Comentário de Paulo Wrobel – (IRI/PUC-Rio)
De todas as áreas onde as iniciativas recentes do presidente norte-americano Donald Trump parecem apontar na direção de alterações radicais em relação ao seu antecessor Barack Obama, talvez seja na área política-estratégica onde os riscos e os custos seriam maiores. Com excessões como Israel, Japão, Arábia Saudita e alguns poucos outros, as relações dos Estados Unidos com o resto do mundo vem se deteriorando sensivelmente durante os dez primeiros meses da administração Trump. Medidas unilaterais como, entre outras, nas áreas ambiental, energética, comercial, no tocante ao multilateralismo e as organizações internacionais bem como nas alianças com parceiros tradicionais alteraram significativamente o quadro das relações no ano corrente.
---------------
### [Teste seu entendimento]
A) No texto fornecido, reescreva o trecho entre "Comentário de Paulo" e "no ano corrente.", inclusive, substituindo "Japão" por "Coreia do Sul".
B) Responda com base no texto fornecido:
(i) Quem assina o comentário?
(ii) Em que área os riscos e os custos seriam maiores?
(iii) Durante quantos meses da administração Trump as relações dos Estados Unidos com o resto do mundo vêm se deteriorando?

### [Dados de origem]
---------------
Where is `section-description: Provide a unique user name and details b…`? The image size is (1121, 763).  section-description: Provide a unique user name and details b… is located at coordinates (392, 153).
---------------
### [Respostas por tarefa]
A)
Comentário de Paulo Wrobel – (IRI/PUC-Rio)
De todas as áreas onde as iniciativas recentes do presidente norte-americano Donald Trump parecem apontar na direção de alterações radicais em relação ao seu antecessor Barack Obama, talvez seja na área política-estratégica onde os riscos e os custos seriam maiores. Com excessões como Israel, Coreia do Sul, Arábia Saudita e alguns poucos outros, as relações dos Estados Unidos com o resto do mundo vem se deteriorando sensivelmente durante os dez primeiros meses da administração Trump. Medidas unilaterais como, entre outras, nas áreas ambiental, energética, comercial, no tocante ao multilateralismo e as organizações internacionais bem como nas alianças com parceiros tradicionais alteraram significativamente o quadro das relações no ano corrente.

B)
(i) Paulo Wrobel (IRI/PUC-Rio).
(ii) Na área política-estratégica.
(iii) Durante os dez primeiros meses.